Task item:
Lines with the word "will" are the answer; copy each of them from the data below.

Supplied records:
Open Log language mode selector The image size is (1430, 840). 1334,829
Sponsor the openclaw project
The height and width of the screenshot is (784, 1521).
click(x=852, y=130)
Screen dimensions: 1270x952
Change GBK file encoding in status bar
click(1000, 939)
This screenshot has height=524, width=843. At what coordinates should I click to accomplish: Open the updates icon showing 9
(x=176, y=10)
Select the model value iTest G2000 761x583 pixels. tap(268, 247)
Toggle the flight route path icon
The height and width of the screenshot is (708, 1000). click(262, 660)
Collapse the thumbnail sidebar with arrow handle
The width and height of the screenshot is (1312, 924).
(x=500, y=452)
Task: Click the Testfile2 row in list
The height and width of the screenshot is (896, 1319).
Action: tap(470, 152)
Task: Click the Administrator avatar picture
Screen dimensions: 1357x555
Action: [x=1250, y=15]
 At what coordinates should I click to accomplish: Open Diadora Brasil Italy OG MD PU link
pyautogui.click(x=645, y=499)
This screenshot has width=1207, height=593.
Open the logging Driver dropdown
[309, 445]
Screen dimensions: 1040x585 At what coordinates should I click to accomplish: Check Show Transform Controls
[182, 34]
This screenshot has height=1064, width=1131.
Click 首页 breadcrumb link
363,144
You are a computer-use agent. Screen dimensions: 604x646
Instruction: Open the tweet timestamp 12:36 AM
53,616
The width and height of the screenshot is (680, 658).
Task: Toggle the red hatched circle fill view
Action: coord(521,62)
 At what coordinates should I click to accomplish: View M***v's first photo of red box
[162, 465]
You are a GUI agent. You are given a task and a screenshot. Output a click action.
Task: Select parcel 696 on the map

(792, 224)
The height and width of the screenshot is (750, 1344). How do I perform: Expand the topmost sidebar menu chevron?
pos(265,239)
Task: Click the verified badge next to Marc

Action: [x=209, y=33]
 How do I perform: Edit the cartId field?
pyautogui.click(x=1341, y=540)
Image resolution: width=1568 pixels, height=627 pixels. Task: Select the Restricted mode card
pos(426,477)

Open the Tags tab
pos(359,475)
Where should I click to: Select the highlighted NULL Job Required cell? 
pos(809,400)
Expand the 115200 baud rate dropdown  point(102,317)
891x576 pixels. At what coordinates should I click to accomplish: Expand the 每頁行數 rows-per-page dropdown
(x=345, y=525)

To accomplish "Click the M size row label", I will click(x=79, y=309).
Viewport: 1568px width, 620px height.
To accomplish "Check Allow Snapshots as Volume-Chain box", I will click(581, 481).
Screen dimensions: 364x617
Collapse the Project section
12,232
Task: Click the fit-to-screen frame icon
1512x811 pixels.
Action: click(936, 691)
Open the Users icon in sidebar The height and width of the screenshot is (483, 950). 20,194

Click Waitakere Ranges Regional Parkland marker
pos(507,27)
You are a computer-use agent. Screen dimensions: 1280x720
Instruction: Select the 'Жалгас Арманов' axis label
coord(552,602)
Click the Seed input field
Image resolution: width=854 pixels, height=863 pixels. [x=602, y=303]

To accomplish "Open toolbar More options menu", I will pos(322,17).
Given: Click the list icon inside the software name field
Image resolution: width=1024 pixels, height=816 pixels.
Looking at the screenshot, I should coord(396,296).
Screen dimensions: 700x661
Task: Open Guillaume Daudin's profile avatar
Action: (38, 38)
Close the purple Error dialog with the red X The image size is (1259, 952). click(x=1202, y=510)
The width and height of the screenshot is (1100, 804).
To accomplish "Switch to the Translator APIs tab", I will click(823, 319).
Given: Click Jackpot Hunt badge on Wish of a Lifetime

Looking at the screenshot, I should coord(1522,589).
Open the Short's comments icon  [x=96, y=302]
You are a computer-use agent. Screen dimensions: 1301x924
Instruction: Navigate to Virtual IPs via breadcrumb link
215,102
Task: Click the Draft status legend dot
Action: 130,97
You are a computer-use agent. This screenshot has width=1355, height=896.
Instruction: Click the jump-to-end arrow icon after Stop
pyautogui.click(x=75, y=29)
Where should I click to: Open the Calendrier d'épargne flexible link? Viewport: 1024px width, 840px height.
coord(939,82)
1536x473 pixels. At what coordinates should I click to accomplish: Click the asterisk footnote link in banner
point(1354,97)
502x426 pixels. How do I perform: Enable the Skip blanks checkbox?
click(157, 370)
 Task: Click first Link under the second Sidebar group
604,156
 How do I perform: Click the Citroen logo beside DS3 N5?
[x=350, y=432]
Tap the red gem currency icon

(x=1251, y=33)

Answer for the task:
To accomplish "Click the M size row label", I will click(x=79, y=309).
To accomplish "Check Allow Snapshots as Volume-Chain box", I will click(581, 481).
To accomplish "Open toolbar More options menu", I will pos(322,17).
To accomplish "Switch to the Translator APIs tab", I will click(823, 319).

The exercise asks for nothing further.